Richard Epstein has a detailed book review in Legal Affairs that addresses attacks on current drug industry practices. I haven’t read the whole thing—one of the nice things about having a blog (or partnering with someone who does) is that you can capture links and such for later reading—but here’s an excerpt of what appears to be a couple of compelling paragraphs:
Kassirer argues that drug marketing corrupts the companies that do the pushing and the doctors who yield to their blandishments. A doctor with undivided loyalty to his patients cannot resist temptation when a zealous sales force pushes overpriced and often dangerous products onto the market. Angell echoes these concerns and offers a more extended indictment. Pharmaceutical firms have been the beneficiaries of government largesse. They grievously overstate the costs of bringing new drugs to market in hopes of wringing extortionate payments from desperate patients. They adopt foolish strategies for research and development, producing “me-too” or copycat products with little medical benefit while falsely taking credit for scientific innovations underwritten by the National Science Foundation and the Institute of Medicine. The pharmaceutical companies benefit from a patent system that they can game and from a lax FDA process for drug approval. And they use devilish advertising campaigns to promote their wares.In response to these perceived failings, Angell favors a stiff dose of price controls, tougher FDA approval procedures, restrictions on advertisements, and sharp limitations on drug patent protections. She would undo both the Hatch-Waxman Act of 1984, which extends the patent life of all drugs in order to partially offset the lost sales from those that have been patented but await FDA approval, and the reforms that allow drug companies to help finance the costs of the FDA‘s new drug applications. Drugs are a complex business, and each of Angell’s proposed reforms would produce a myriad of unintended and often destructive side effects. Remove industry payments to expedite FDA review, for example, and desired new drugs will take longer to reach the market. That in turn will truncate the life of a patent and reduce innovation. Experts in the field ponder the trade-offs. Angell and Kassirer write as if the trade-offs do not exist.
2 comments:
Agree with most things but I am not sure that drug companies overstate the cost of drug development (independent data supports their estimates). What they overstate, though, is the degree of risk. In general, drugs are profitable business.

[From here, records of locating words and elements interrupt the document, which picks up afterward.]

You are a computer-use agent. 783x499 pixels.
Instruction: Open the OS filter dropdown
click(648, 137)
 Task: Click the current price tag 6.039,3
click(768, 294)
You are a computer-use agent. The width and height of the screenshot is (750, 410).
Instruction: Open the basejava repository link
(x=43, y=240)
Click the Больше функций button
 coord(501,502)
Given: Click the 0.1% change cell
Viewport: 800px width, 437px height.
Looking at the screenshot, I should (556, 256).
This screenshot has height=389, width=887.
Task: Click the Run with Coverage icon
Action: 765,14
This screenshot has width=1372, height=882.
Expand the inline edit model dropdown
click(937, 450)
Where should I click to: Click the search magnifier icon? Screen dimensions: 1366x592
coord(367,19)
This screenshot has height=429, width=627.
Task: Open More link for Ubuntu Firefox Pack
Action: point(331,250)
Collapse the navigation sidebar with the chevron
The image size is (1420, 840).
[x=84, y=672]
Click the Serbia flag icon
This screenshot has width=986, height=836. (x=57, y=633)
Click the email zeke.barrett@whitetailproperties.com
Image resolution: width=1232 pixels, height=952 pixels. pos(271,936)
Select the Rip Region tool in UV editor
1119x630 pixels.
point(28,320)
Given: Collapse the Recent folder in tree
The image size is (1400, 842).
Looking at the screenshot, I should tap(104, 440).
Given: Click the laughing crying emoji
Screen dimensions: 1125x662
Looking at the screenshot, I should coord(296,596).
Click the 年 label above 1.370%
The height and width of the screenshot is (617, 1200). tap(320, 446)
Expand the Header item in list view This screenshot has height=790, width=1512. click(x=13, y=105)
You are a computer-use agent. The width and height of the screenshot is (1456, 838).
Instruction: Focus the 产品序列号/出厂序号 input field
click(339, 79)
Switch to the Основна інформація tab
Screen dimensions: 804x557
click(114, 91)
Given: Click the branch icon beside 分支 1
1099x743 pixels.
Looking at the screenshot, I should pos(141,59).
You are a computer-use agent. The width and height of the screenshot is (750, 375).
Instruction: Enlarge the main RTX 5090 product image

They also overstate benefits of drugs. Only now we know that drugs like Vioxx and Celebrex presented no more benefit than an OTC painkiller and did a lot of harm to the heart.
And while I am no fan of price controls of any kind, a recent Commerce Department study shows that if 11 OECD countries eliminated their price controls the benefit to Americans will be merely $5–7 billions, which is a drop in the bucket. Or in other words, price controls is not the problem. In fact it may be the solution to high drug prices in America.
Mr. Consultant,
It appears that you are indeed a fan of price controls, specifically for drugs. You’re at least open to it. I think you should reconsider; I’ll tell you why.
As with all other products, producers keep making the drugs until marginal revenue is equal to marginal cost. With price controls in place, the riskiest drugs, with the payoffs farthest into the future, won’t get made. Sure, for existing drugs the cost of making an additional pill is minimal (it’s in the pennies, IIRC). Price controls wouldn’t have much of an effect on their decision to produce or not. However, all costs are variable in the long run and the real cost will be in the form of drugs that don’t get made because the prospect of recovering their R&D costs is diminished. Of course, that cost is not visible.
While price controls may have some short run appeal, over the long run fewer drugs will be made. Price controls are short-sighted.